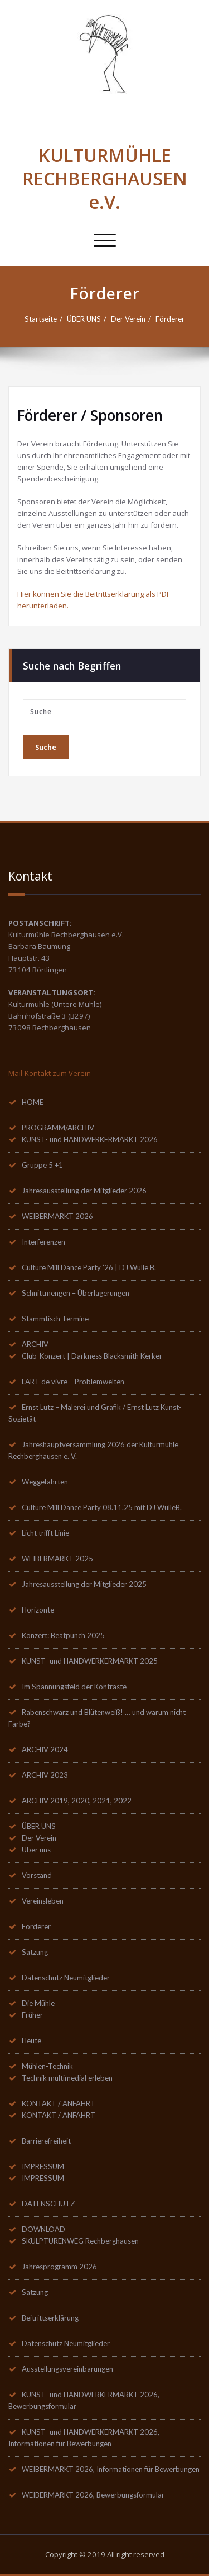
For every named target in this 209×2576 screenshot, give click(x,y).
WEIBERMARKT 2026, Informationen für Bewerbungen (111, 2469)
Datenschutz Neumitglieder (66, 1977)
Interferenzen (43, 1241)
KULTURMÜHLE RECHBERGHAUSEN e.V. (104, 178)
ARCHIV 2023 (45, 1775)
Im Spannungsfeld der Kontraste (74, 1686)
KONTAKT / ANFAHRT (58, 2103)
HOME (32, 1102)
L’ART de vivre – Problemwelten (73, 1381)
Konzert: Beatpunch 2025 (63, 1635)
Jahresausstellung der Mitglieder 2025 (84, 1584)
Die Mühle (38, 2003)
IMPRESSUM (43, 2166)
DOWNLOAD (43, 2229)
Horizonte (38, 1609)
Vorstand (37, 1875)
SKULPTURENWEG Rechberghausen (80, 2240)
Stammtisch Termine (55, 1318)
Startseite (41, 318)
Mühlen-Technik (47, 2066)
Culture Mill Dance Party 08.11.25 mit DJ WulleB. (102, 1507)
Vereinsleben (43, 1900)
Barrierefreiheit (46, 2140)
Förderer (169, 318)
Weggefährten (45, 1481)
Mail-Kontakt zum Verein (49, 1073)
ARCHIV (35, 1344)
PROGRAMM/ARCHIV (58, 1127)
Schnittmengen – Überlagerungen (75, 1293)
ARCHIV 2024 (45, 1749)
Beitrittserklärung (50, 2317)
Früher (32, 2014)
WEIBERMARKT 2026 (57, 1216)
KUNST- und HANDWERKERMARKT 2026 (90, 1139)
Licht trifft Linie (45, 1532)
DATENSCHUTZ (48, 2203)
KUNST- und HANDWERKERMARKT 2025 (90, 1660)
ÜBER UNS (84, 318)
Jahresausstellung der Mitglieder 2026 (84, 1190)
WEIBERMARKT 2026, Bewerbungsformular (93, 2494)
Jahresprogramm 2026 (59, 2266)
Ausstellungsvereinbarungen (67, 2368)
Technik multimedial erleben (67, 2077)
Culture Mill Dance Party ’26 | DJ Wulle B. (89, 1267)
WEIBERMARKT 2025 (57, 1558)
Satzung (35, 1952)
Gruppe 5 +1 (42, 1165)
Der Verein (128, 318)
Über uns (36, 1849)
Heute (31, 2040)
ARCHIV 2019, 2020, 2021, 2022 (77, 1800)
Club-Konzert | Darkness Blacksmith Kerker (92, 1355)
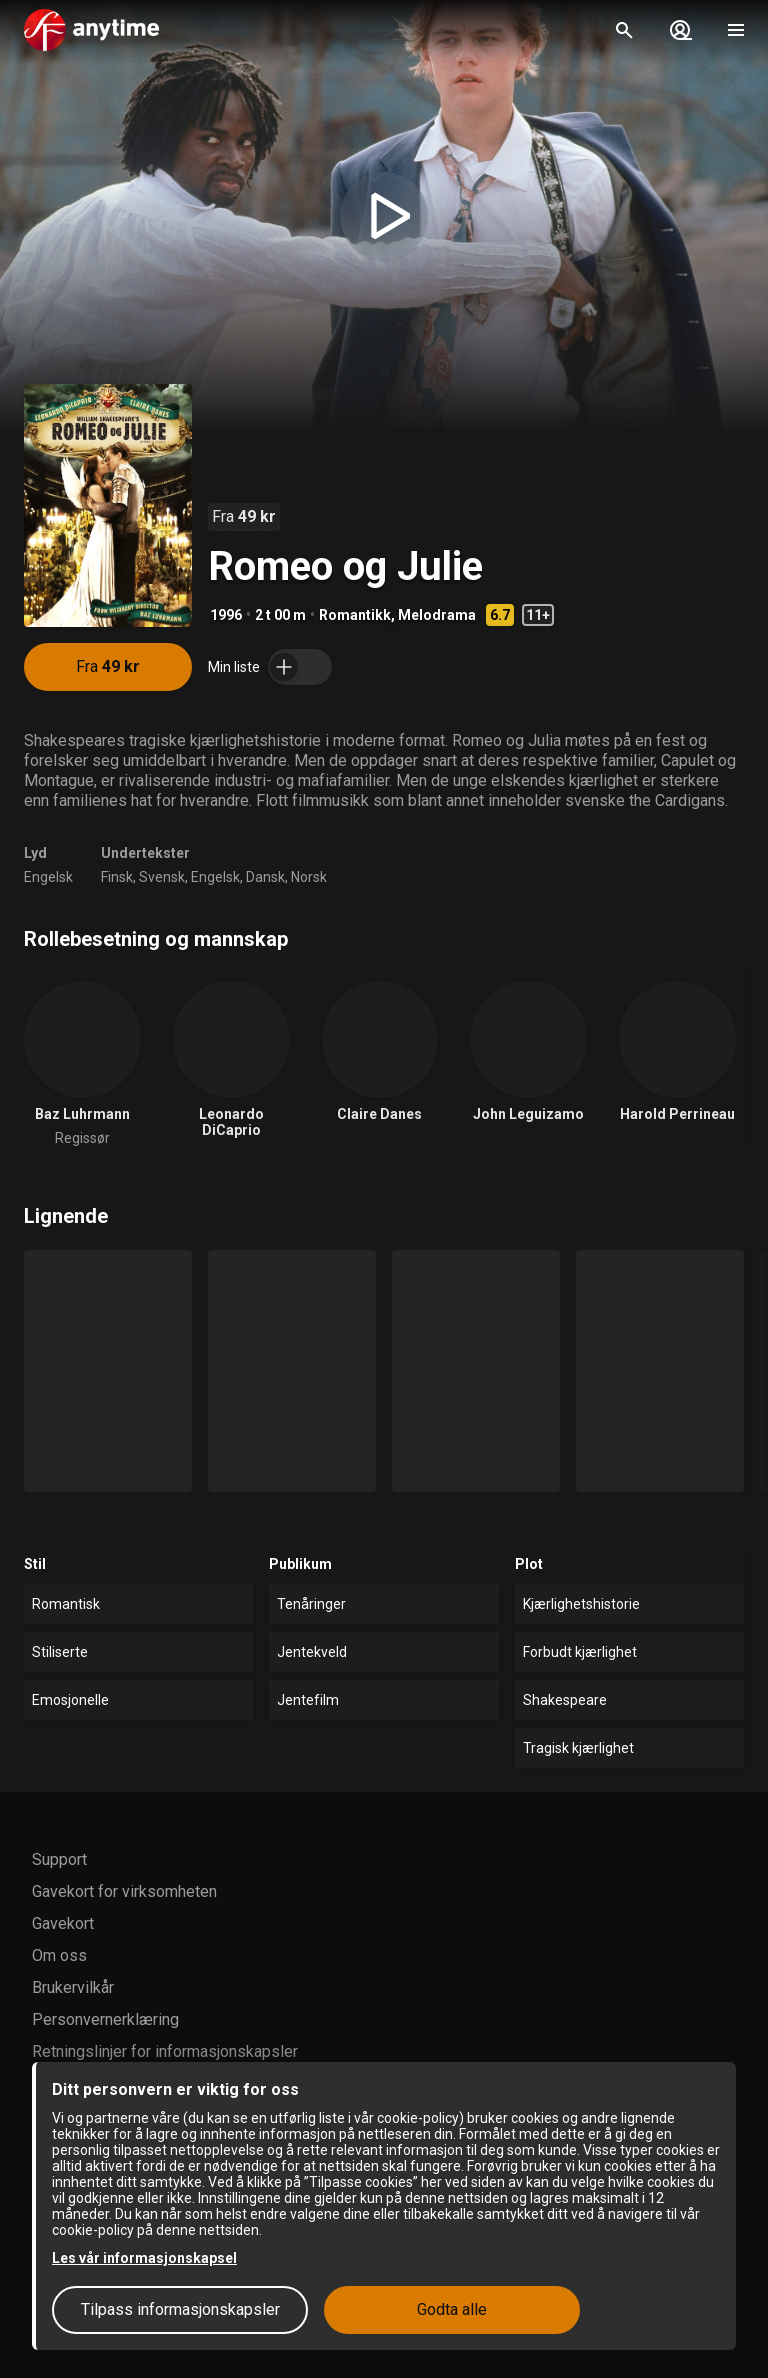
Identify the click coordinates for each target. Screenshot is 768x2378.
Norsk (309, 877)
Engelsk (48, 877)
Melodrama (437, 615)
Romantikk (355, 615)
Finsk (117, 877)
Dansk (265, 877)
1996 (226, 615)
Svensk (162, 877)
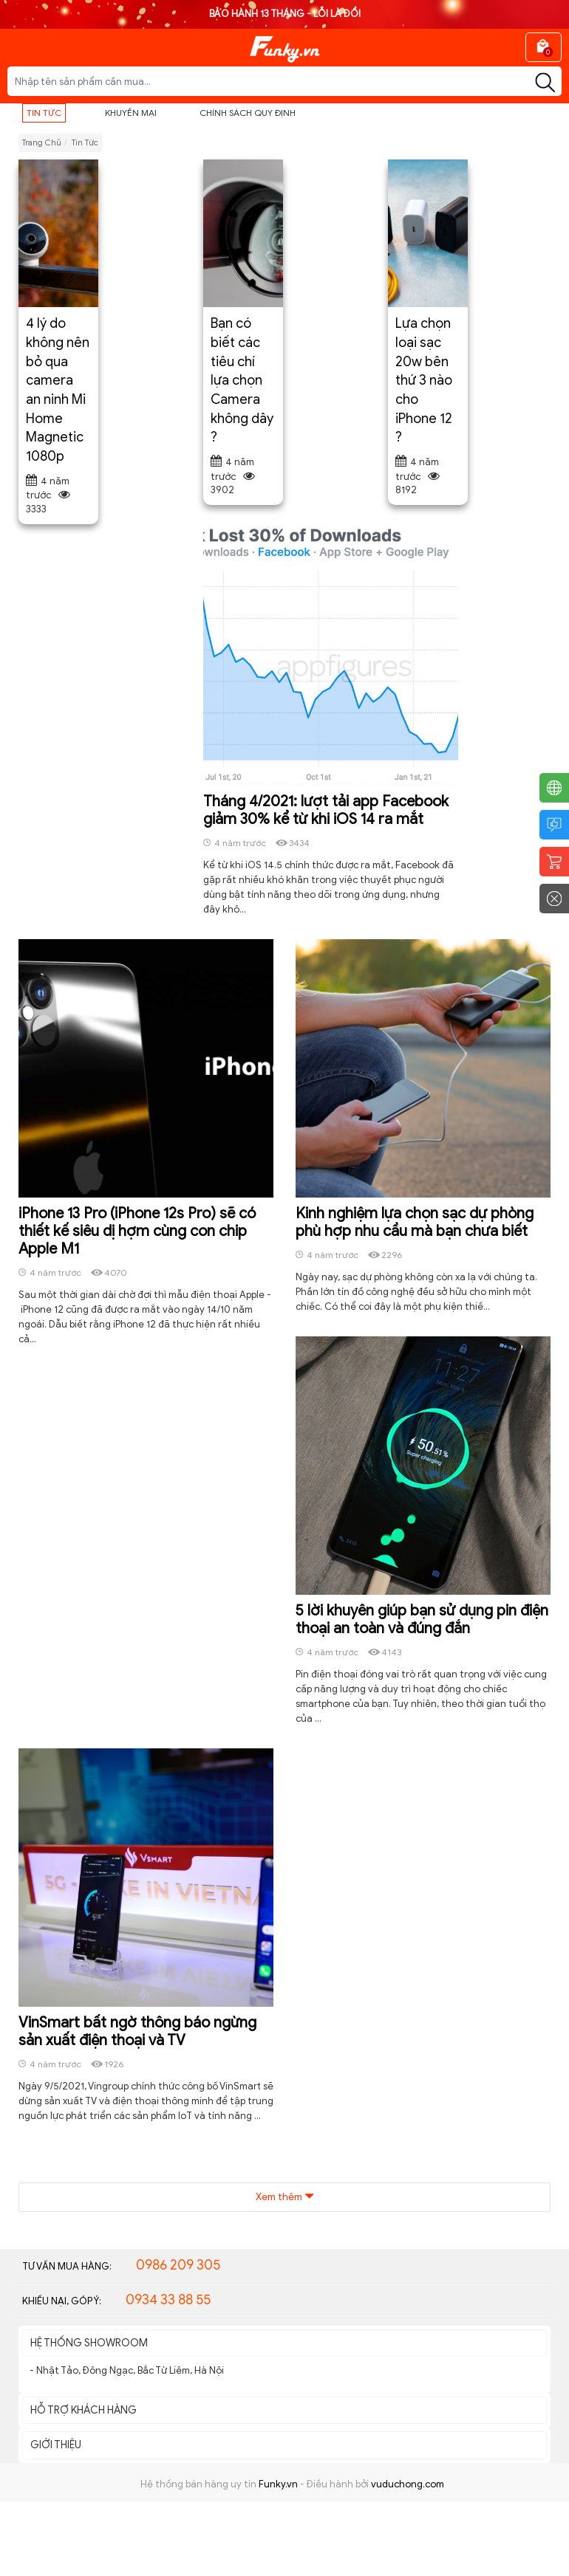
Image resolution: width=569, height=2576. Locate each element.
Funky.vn (278, 2484)
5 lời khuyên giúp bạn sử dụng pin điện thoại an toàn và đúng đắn (422, 1619)
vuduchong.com (407, 2484)
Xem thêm (285, 2197)
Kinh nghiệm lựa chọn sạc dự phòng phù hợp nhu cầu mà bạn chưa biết (415, 1222)
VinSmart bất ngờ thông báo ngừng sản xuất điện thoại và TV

··········

#### REQUIREMENT
Rescale the entries above, starting at the line that has "vuduchong.com (407, 2484)" and stopping after the last entry. Give those lines again with their request text, multiplying every click coordinate in the answers by 2.5 and rounding to whole numbers, with halves rounded up.

#### PROBLEM SOLUTION
vuduchong.com (1018, 6210)
Xem thêm (713, 5493)
Kinh nghiệm lựa chọn sạc dự phòng phù hợp nhu cầu mà bạn chưa biết (1038, 3055)
VinSmart bất ngờ thông báo ngừng sản xuất điện thoại và TV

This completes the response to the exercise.